## TEXT EXCERPT
_ _ _ _

Mr Chadborn said that without the history, it was “near impossible” to provide advice on the client’s bond.

As clients can withdraw a certain amount from such a bond without any tax implications, Mr Chadborn said he needed to understand the withdrawal history of the bond to calculate whether there was a “knock-on effect” with tax.

He said: “This is everyday, key information that is needed. It’s not like we’re after some obscure or unusual thing, or something that’s not that important.

“This data could change the advice on whether to withdraw it or not, or which way we go about it.”

ReAssure suggested the client look at the historic annual statements for the bond policy or check the bank statements for the account the money was paid into at the time to find out this information.

Mr Chadborn said: “This plan started in 2005. Who keeps bank statements and historic statements that long? They don’t have it, so what does the client do in this situation?

“We now can’t advise them on the policy. No adviser would without knowing the tax implications.”

A spokesperson from ReAssure said withdrawal history requests were “very time consuming”. They added: “As historic information about withdrawals can be found elsewhere, for the benefit of the majority of our customers our teams are focussing on other requests during the Covid-19 pandemic.

“To date we do not believe that this position has proven to be a barrier to advice for our customers.”

ReAssure said they would look to provide the information as soon as practical if it was "impossible" to find elsewhere. Mr Chadborn described the service as “shocking” and a “new low” from providers.

The trend of stopping adviser access to client data is not restricted to older, legacy firms either.

Direct to consumer platform Interactive Investor has recently stopped accepting letters of authority from advisers on behalf of clients.

Martin Bamford, head of client education at Informed Choice, requested data on his client’s self-invested personal pension, held on the Interactive Investor platform, in mid-October to no response.

After chasing, the advice firm was told Interactive Investor was no longer accepting letters of authority from advisers and would only talk to the client instead.

Interactive Investor said it had not rejected any requests to date but had made a decision to stop accepting them from November 4.

Mr Bamford said: “Gathering accurate and useful information from product providers is the bane of our lives … and by far the most time-consuming part of the financial planning process.

_ _ _ _

## MATERIAL PROVIDED
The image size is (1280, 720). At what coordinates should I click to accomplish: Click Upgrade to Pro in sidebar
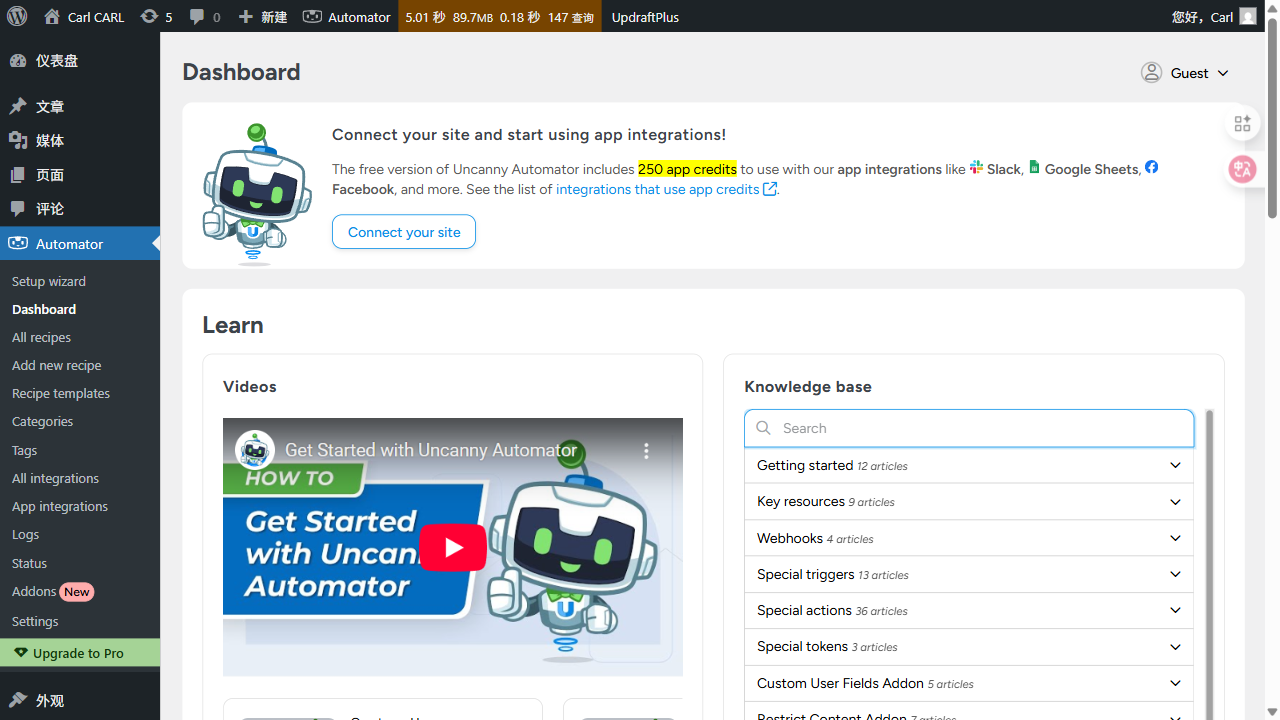tap(78, 653)
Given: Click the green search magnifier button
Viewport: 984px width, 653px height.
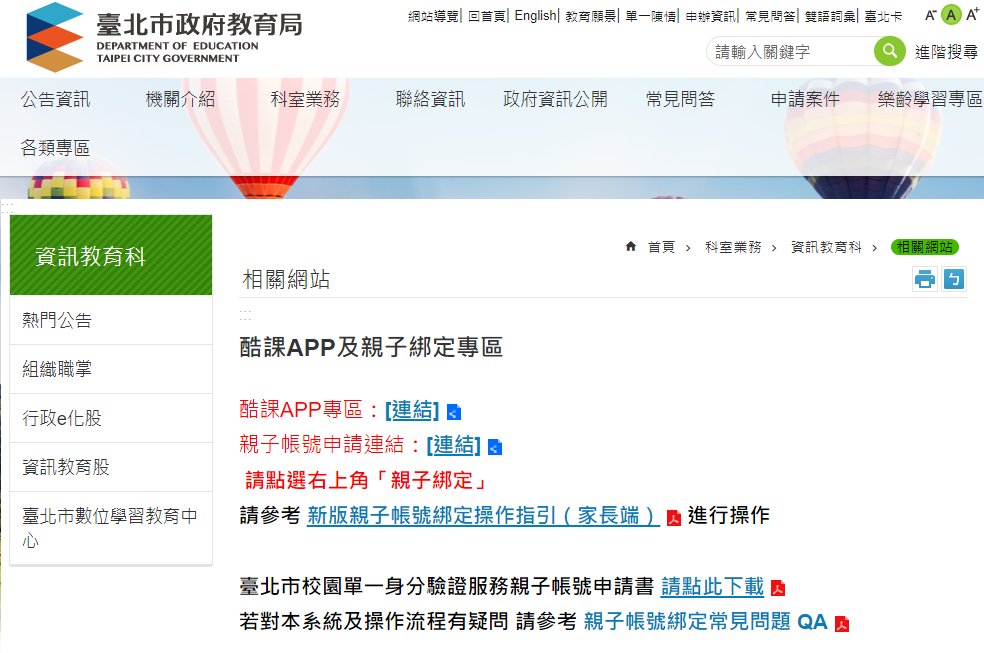Looking at the screenshot, I should pyautogui.click(x=888, y=51).
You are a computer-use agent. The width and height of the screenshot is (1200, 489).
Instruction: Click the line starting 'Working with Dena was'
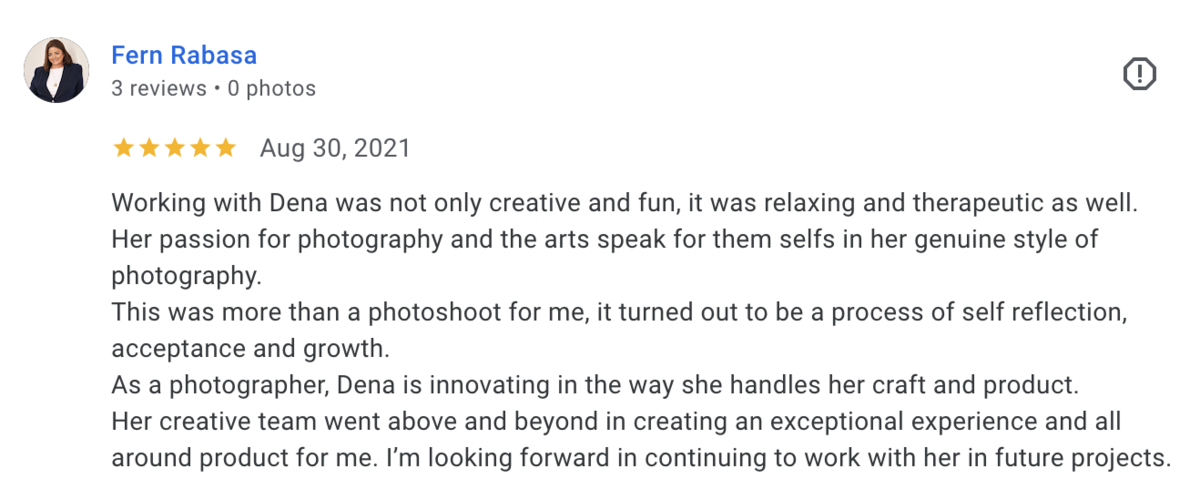pyautogui.click(x=625, y=202)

_ _ _ _

## WHAT THIS EXERCISE ASKS
1/ Please reproduce the passage of the article about advisers' access to client data between "Direct to consumer" and "to no response.", inclusive.
2/ Extend the article about advisers' access to client data, picking up right after its final sentence.
The listing is unrelated to the article about advisers' access to client data.

## YOUR RESPONSES
1/
Direct to consumer platform Interactive Investor has recently stopped accepting letters of authority from advisers on behalf of clients.

Martin Bamford, head of client education at Informed Choice, requested data on his client’s self-invested personal pension, held on the Interactive Investor platform, in mid-October to no response.

2/
“Adding additional and unnecessary delays to this process ultimately disadvantages the client, who has to wait longer before the conclusion of our advice, as well as stretching out of cash flow.”

A spokesperson from Interactive Investor confirmed that the platform had stopped accepting requests from advisers after receiving “increasingly detailed requests” in recent months.

The spokesperson added: “We do not support advised business and the fees we charge our customers reflect this. We apologise to any adviser who has experienced delays ahead of November 4.”

Interactive Investor is in the process of creating a generic template to explain where customers can find information for themselves.

Alistair Fullerton, director at Lathe and Co, agreed that advisers faced an increasingly uphill battle when trying to access client data.

He said a number of firms were a “pain” now and no longer dealt with advisers’ letters of authority and only with clients.

Mr Fullerton added that other guilty parties were “extremely slow” when a client wanted to transfer money away from them, and seemed to be intent on making it hard to move funds to another provider.

This sometimes resulted in providers “dragging their heels” or not answering data requests accurately.

Advisers struggling with poor service from providers is nothing new. In May, advisers said they were battling a declining level of service from providers which often left them scrambling for answers from “faceless” companies and resulted in frustrated clients and lengthy delays.

At the time, their gripes included blunders that left the adviser looking incompetent or as if they were “passing the buck” in front of the clients, alongside call centre staff with insufficient knowledge to deal with problems effectively.